BY SIMON YAFFE
IRA Sachs' new film, Love Is Strange, sees a gay couple, four decades into their relationship, being able to marry.
And the director regularly uses his experiences in his work.
"One of the things you can offer as a director is to intimately share your story," Ira told the Jewish Telegraph from his New York home. "I am attentive to the passing of time.
"Love is possible for people in their 40s in a beautiful way.
"I was interested in telling a love story about two people over time. My mother and stepfather have been married for more than 45 years.
"The film is a multi-generational story which examines the different ways each of us experience love - and what we expect from it - at different points in our lives."
In Love Is Strange, Ben (John Lithgow) and George's (Alfred Molina) vows are tested when George loses his job and the couple are forced to live apart.
Ben also loses his job teaching at a Catholic school.
They are suddenly reliant on friends and family.
Oscar winner Marisa Tomei also stars in the film, which was written by Ira and Brazilian Mauricio Zacharias.
It will be released in UK cinemas on Friday, December 5.
Love Is Strange had its premiere in the non-competition programme of the 2014 Sundance Film Festival and was also screened in the Panorama section of the Berlin International Film Festival.
Ira, who celebrates his 47th birthday today, was raised in Memphis, Tennessee - which was hardly a hotbed of Jewish culture.
He recalled: "Growing up, there were around 2,000 Jewish families.
"There were two emigrations to Memphis , firstly, in the 1850s, the German Jews arrived, which included my mother's family.
"Then, at the turn of the 20th century, eastern European Jews, which included my father's family, arrived.

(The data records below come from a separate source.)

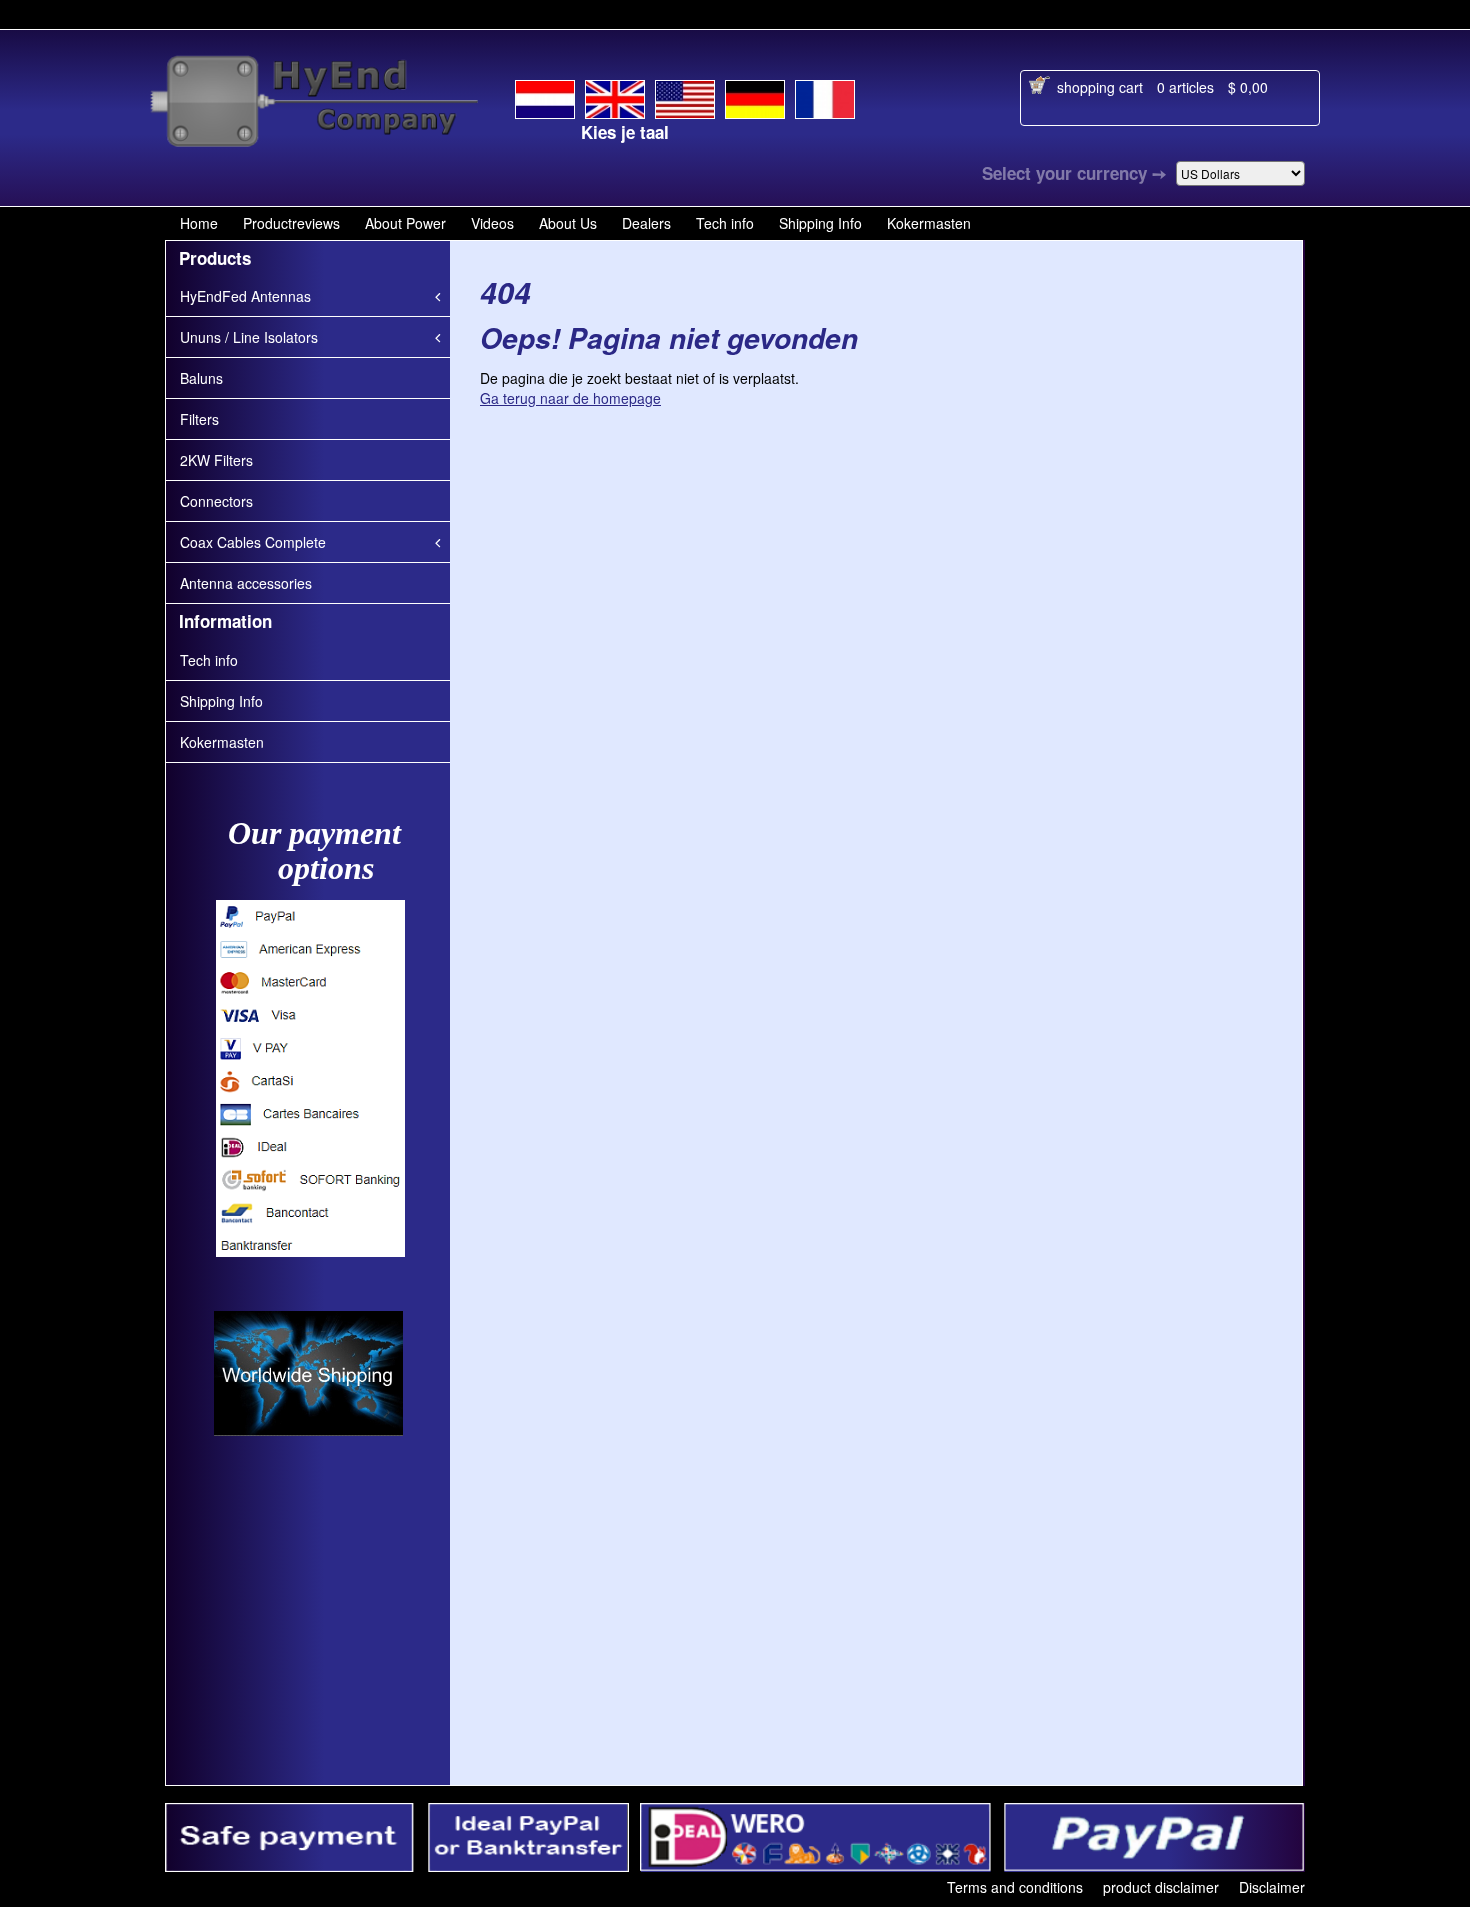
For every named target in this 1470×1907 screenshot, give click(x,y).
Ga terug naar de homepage (570, 398)
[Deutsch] (755, 96)
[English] (615, 95)
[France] (825, 96)
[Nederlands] (545, 96)
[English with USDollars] (685, 96)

"Because it was such a small community, most of us were involved with the Reform synagogue.
"I was socially active from a young age and president of the synagogue youth group."

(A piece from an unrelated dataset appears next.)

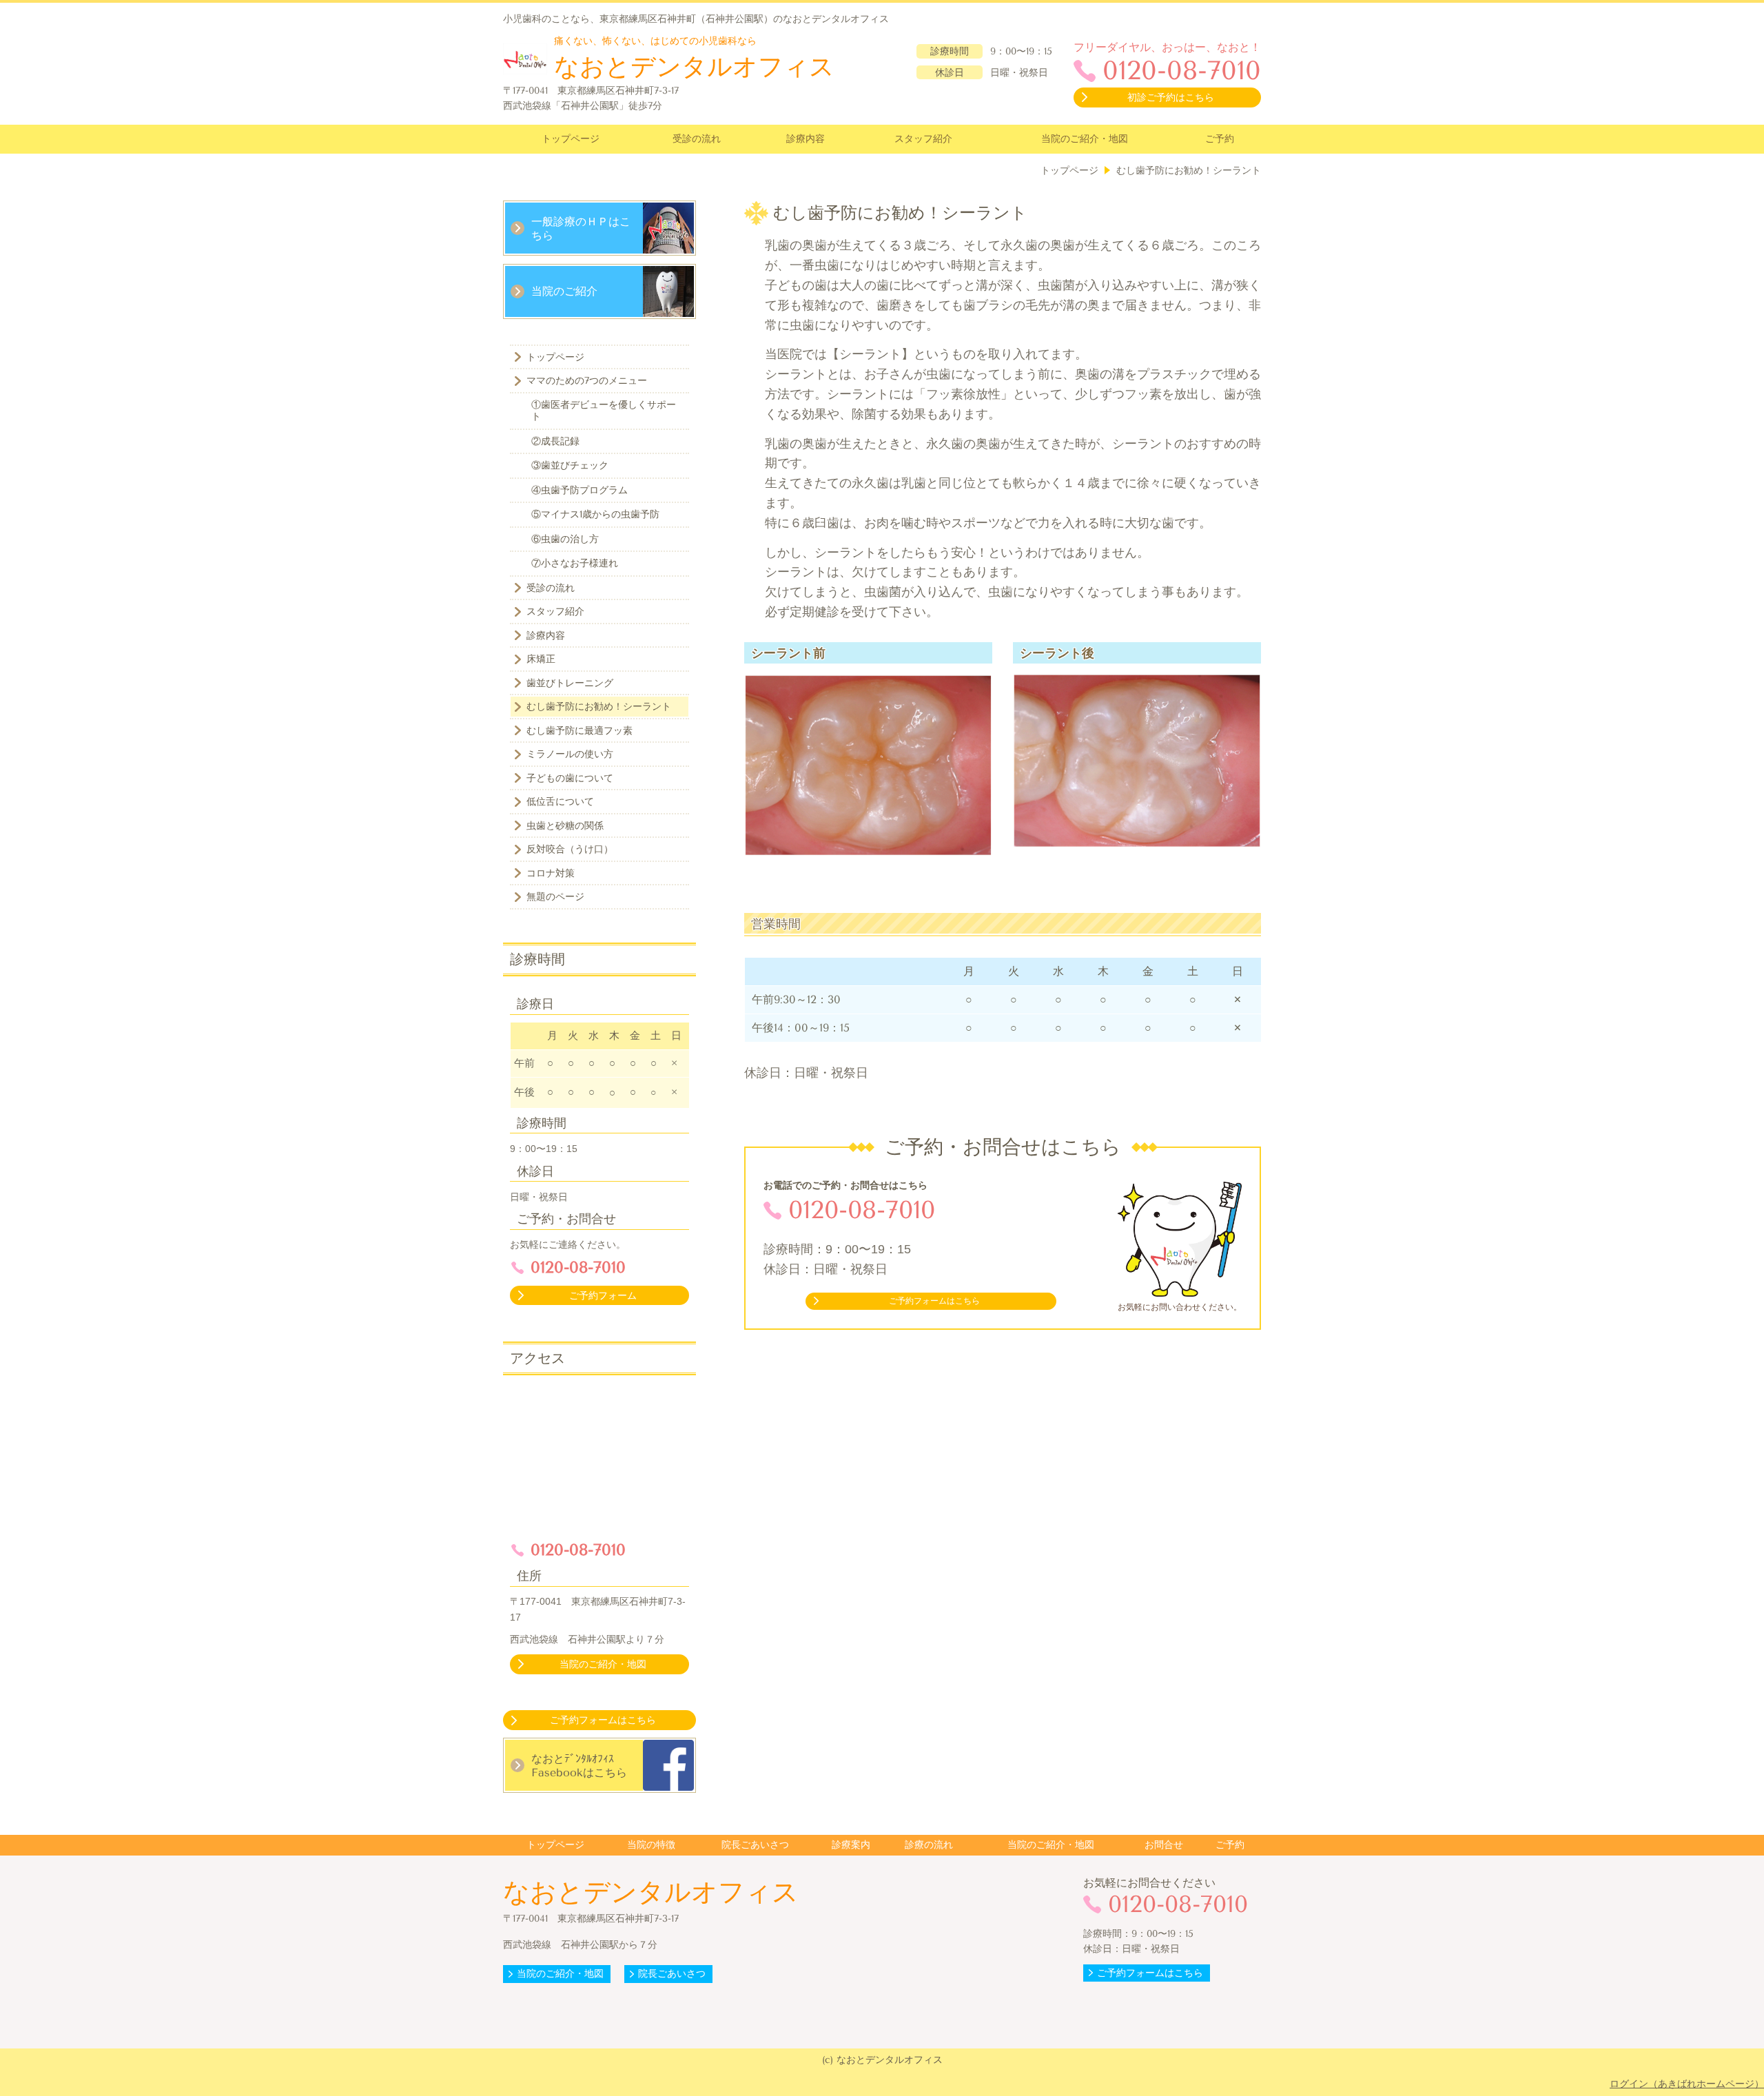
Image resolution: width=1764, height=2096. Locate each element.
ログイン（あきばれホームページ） (1687, 2083)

Creativity runs in the family. Ira's sisters, Lynne and Dana, are a filmmaker and author, respectively.
Ira read literature and film theory at Yale and was an activist in gay rights, labour issues and anti-apartheid organisations on campus.
He worked as a theatre director throughout his time at Yale and, after graduating, moved to nearby New York City.
His directorial debut came in 1997 with The Delta, which was included in the Sundance Film Festival selection.
It told the story of 18-year-old Lincoln Bloom, who discovers he is gay.
Ira followed that with Forty Shades of Blue, which won the Sundance Film Festival Grand Prize, and then Married Life, which starred Chris Cooper and Pierce Brosnan.
His film Keep the Lights On debuted at Sundance in 2012.
Ira lives in Greenwich Village with artist husband Boris Torres and their twin boy and girl.
The children's mother lives next door.
It was never an issue for Ira's parents when he told them he was gay.
"Being gay was still 'the unexpected' in 1979, when I came out," Ira said.
"My parents have embraced my life and my family. They are progressive people.
"I had a certain amount of antisemitism aimed at me when I was growing up. Pennies would be thrown at me and I was called a 'kike'.
"They felt strongly about discrimination."
He added: "I consider myself Jewish, even though I am not religious, and I live in a city which is 25 per cent Jewish.
"My partner is Catholic and my children's mother is a Seventh-day Adventist, but they are happy to raise the kids Jewish.
"I think it will give them a wonderful sense of community, which I want for my children.
"I think Judaism can be an identity without demanding beliefs at the same time."